По свойственной всякому первоходу наивности добавил совсем не тюремное, слишком человеческое:
– Скажи, пожалуйста…
Разумеется, получил в ответ обычное в Бутырке, как, впрочем, и в любом другом СИЗО моей Родины:
– Куда повезут…
Куда повезут… С учетом масштабов страны и непредсказуемости милицейского, тюремного и прочих судьбоносных российских ведомств – это непредсказуемо. Можно плавно спланировать в соседнюю область, куда из столицы автолайны каждые полчаса. Можно загреметь в Коми или в Сибирь, куда поезд несколько суток только до станции, от которой до зоны еще не одна сотня километров. Благо на Колыму теперь из Москвы, кажется, не отправляют. Впрочем, и без Магадана список регионов «вечнозеленых помидоров» Отечества нескончаем.
Только в тот день не повезли вовсе. Ни на близкое, ни на далекое расстояние. Ни в шесть, ни позднее.
За час до отбоя заступившая на смену сердобольная прапорщица Екатерина, одаренная шоколадкой из моей последней дачки, шепнула в кормяк:
– Не будет сегодня этапа… Точно не будет… Теперь уже после праздников…
Радости по поводу такой новости не было. Один Новый год в тюрьме я уже встречал, потому и знал, какое это тягостное и беспросветное событие. На период тюремного Новогодья всякий огонек-доходяга надежды на какие-то перемены к лучшему решительно задувался хотя бы потому, что суды не работали и почта не приходила. Снова он начинал теплиться не просто с календарным окончанием щедро отпущенных государством каникул, а лишь спустя неминуемого в подобных случаях послепраздничного отходняка, что порожден пьянством, обжорством, ничегонеделанием и прочими формами оскотинивания, которому так подвержен российский чиновник.

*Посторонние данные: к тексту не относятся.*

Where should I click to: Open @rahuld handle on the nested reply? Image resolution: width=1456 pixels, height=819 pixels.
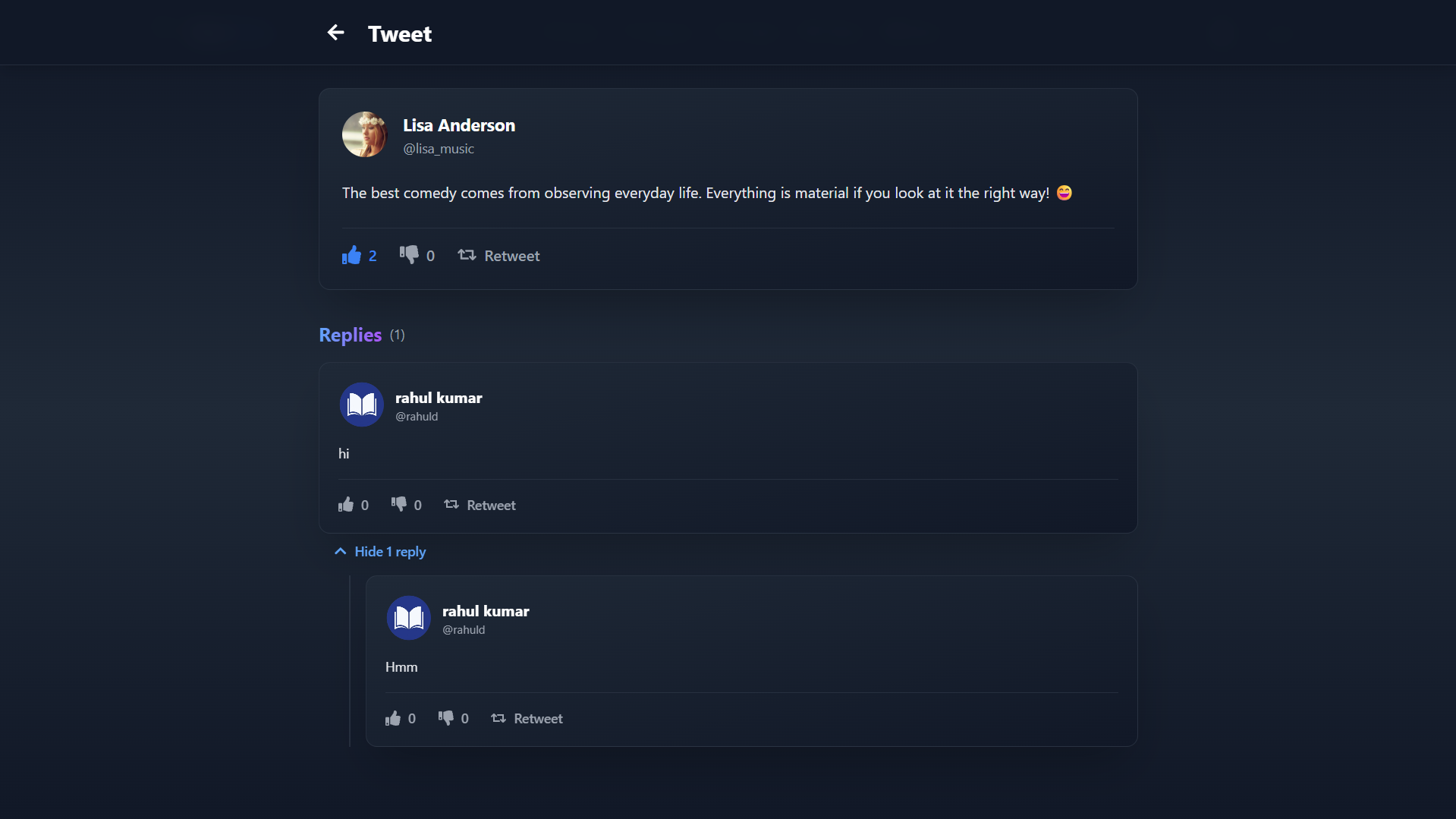(464, 630)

Значит, еще один Новый год в четырех стенах в самом конкретном и самом худшем смысле сочетания этих слов. На этот раз ко всем совсем не праздничным ощущениям прибавится сверлящая тревога: куда отправят, где придется отбывать?

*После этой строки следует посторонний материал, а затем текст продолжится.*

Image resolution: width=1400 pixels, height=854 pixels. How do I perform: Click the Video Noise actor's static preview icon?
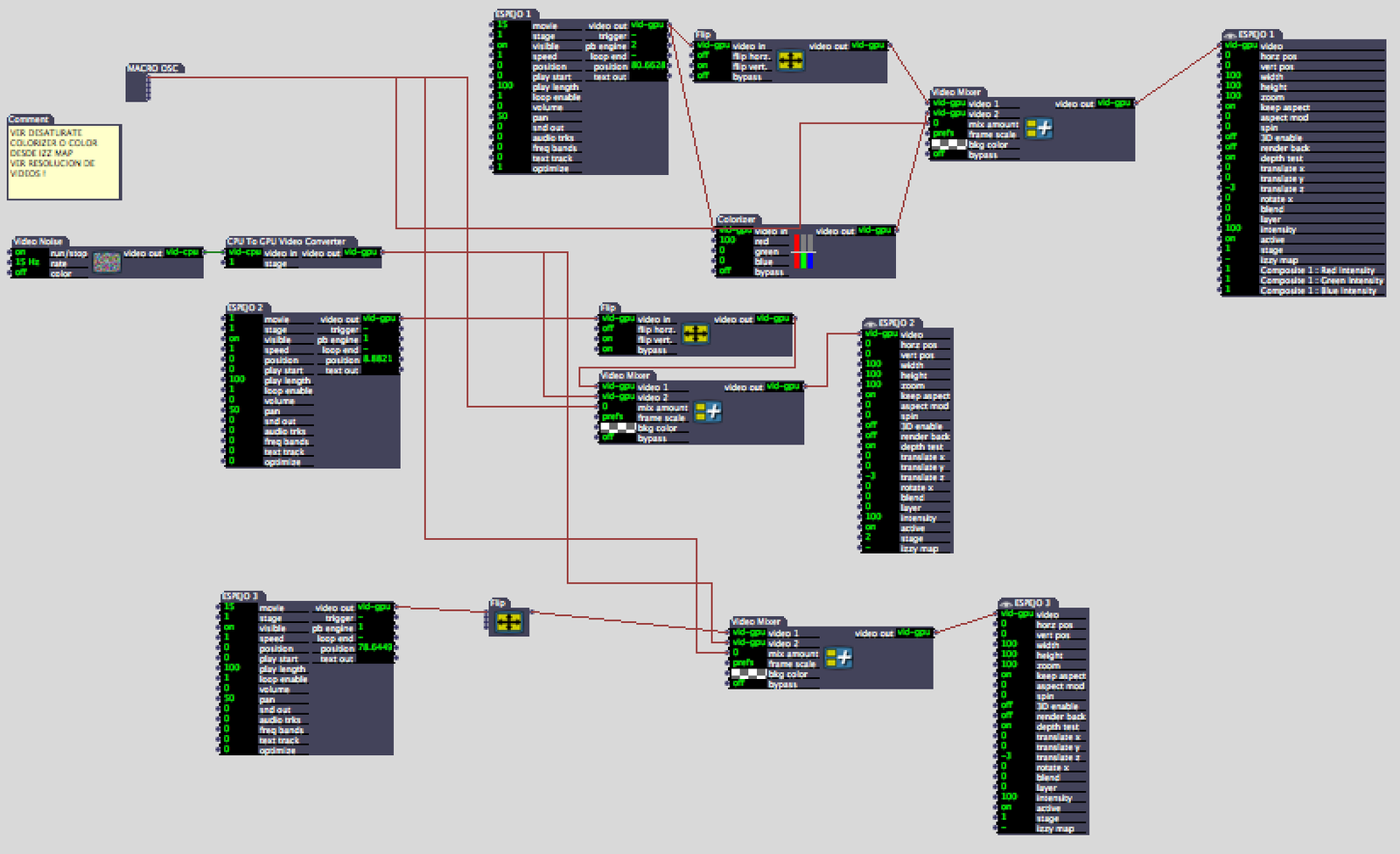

А еще на собственном прошлогоднем опыте я знал, что праздники в СИЗО – это всегда усиление режима, а значит, бесконечные шмоны с безжалостным перетряхиванием нашего нехитрого скарба в поисках браги, мобильников и прочих запретов. Вечное арестантское неудобство, вечный повод к беспокойству и унижению.

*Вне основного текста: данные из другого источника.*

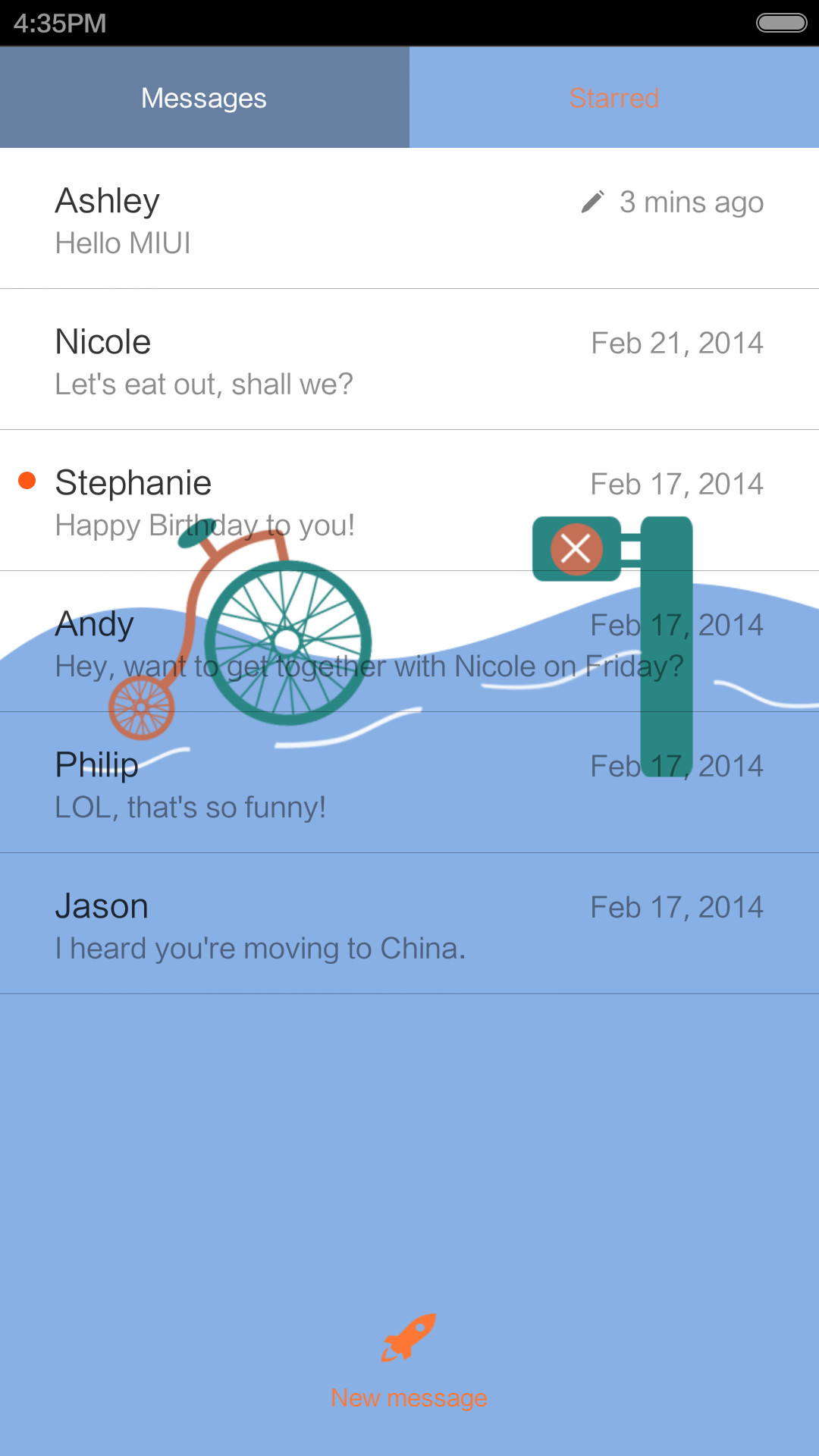Tap the 4:35PM clock in status bar
The height and width of the screenshot is (1456, 819).
60,24
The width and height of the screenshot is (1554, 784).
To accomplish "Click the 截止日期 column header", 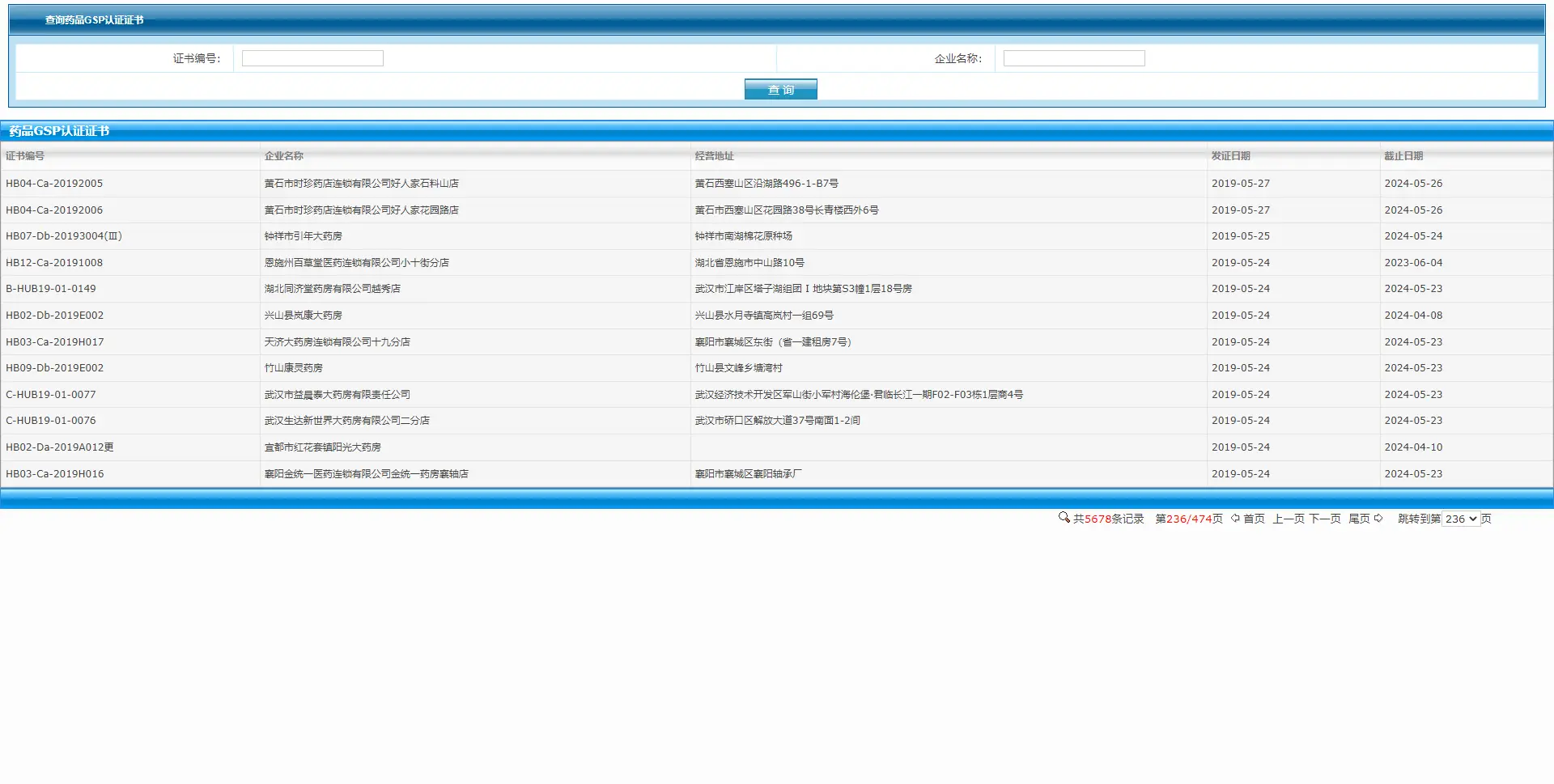I will (1403, 156).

Словом, ничего доброго за перспективой Нового года в стенах самого знаменитого в России СИЗО не было.
Именно так все и случилось…
Три недели новогодних бутырских каникул были густо вымочены в безысходной арестантской, особенно ощутимой в праздники тоске. К тому же, похоже, что все, кто следил за моей судьбой с воли, были оповещены, будто я уже уехал – отправился к месту отбывания наказания. Соответственно, ни свиданий (пусть коротких через коридор и две решетки), ни писем, никаких приветов. От этого тоска становилась еще черней и гуще.
Лишь утром пятнадцатого января через приоткрытый кормяк снова грянуло слово «этап». И… стронулось скрипучее колесо арестантских перемен.